• EXTRAIT DU TEXTE:
******************************
Les catégories ont finalement été définies non seulement en fonction des questions de recherche et des domaines que ces derniers mettent en avant, mais également suite à une première observation du dictionnaire global produit par les participants et des premières analyses de fréquences, aussi en regard de tout ce que nous avons parcouru jusqu'ici. Ceci me permettait, comme le soulignent également De Pietro et al. dans le rapport de l'UNESCO (1995: 11), de ne pas me baser uniquement sur mes propres représentations mais également sur celles des participants. Même si dans leur enquête, les chercheurs de l'UNESCO ont défini leurs champs lexicaux au cours de leur phase pilote, j'ai pour ma part préféré concentrer la phase de test – menée sur un panel de 12 enseignants de français – uniquement sur les aspects techniques plutôt que sur la définition même de ces champs, que je voulais au plus proche des productions réelles des participants de l'enquête "finale".
******************************
• CONSIGNE 1:
Traduisez en anglais cette phrase du passage sur la définition des catégories : « Ceci me permettait, comme le soulignent également De Pietro et al. dans le rapport de l'UNESCO (1995: 11), de ne pas me baser uniquement sur mes propres représentations mais également sur celles des participants. »
• CONSIGNE 2:
Reprenez le passage sur la définition des catégories à la suite de sa dernière phrase et poursuivez-le en quelques phrases.
Les lignes n'interviennent en rien dans cet exercice.

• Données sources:
******************************
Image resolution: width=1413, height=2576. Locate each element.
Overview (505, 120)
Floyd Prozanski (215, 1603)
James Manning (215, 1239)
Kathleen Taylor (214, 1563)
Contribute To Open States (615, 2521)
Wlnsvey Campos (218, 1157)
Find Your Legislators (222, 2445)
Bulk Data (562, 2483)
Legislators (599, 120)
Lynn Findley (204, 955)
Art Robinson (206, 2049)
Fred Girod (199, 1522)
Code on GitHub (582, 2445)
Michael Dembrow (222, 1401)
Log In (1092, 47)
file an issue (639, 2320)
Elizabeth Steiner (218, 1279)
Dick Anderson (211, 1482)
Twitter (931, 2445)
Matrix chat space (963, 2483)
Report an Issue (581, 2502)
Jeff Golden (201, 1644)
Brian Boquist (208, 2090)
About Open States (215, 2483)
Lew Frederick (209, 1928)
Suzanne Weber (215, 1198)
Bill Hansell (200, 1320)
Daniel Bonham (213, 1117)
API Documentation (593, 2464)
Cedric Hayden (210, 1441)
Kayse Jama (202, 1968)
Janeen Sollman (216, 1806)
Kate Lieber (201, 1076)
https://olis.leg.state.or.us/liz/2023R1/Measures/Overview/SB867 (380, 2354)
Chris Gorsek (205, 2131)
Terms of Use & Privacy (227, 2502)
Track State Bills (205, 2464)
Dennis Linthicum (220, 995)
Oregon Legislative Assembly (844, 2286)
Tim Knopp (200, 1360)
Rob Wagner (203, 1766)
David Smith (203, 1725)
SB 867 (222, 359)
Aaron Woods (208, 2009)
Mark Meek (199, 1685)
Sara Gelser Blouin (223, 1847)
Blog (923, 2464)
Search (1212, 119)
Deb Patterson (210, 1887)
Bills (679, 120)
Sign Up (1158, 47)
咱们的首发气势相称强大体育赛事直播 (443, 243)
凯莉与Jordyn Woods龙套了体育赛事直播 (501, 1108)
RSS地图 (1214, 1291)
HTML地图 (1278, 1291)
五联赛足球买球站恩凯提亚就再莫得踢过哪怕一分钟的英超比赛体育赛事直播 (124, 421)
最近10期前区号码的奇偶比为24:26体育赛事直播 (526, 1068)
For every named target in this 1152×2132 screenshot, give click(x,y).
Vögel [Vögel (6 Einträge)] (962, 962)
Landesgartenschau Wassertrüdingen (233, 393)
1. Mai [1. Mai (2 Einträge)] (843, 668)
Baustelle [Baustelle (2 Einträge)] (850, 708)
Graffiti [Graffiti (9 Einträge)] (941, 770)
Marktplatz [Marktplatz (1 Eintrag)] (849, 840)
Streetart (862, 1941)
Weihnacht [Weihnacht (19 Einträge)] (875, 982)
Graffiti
******************************
• RÉPONSE RÉDIGÉE 1:
This allowed me, as De Pietro et al. also emphasize in the UNESCO report (1995: 11), to rely not solely on my own representations but also on those of the participants.

• RÉPONSE RÉDIGÉE 2:
1.2.3.4.2 Catégorisation des éléments

Une fois ces champs définis, il reste dans la tâche de classification le plus gros du travail – celui de catégorisation des différents items. Pour cela, et ce afin d'essayer d'avoir le plus d'objectivité possible, un groupe de travail a été constitué. Chacun des quatre membres avait donc pour tâche, pour chacun des termes, de définir s'il pouvait faire partie d'un des champs lexicaux définis ou non.

Ces catégorisations pouvaient ensuite mener à la formation des catégories:

 Si les quatre membres du groupe ont attribué un mot à une catégorie, le lien lexical a été considéré comme "fort" et le mot placé dans la catégorie.

 Si trois des quatre membres du groupe ont attribué un mot à une catégorie, le lien lexical a été considéré comme "bon" et le mot placé dans la catégorie.

 Si deux des quatre membres du groupe ont jugé un terme comme appartenant à une catégorie, le lien a été considéré comme "discutable", et la décision reportée.

 Si aucun ou un seul membre sur les quatre a déterminé qu'un terme devait faire partie d'une certaine catégorie, le rapport était considérée comme "faible" et le terme n'a pas été attribué à la catégorie.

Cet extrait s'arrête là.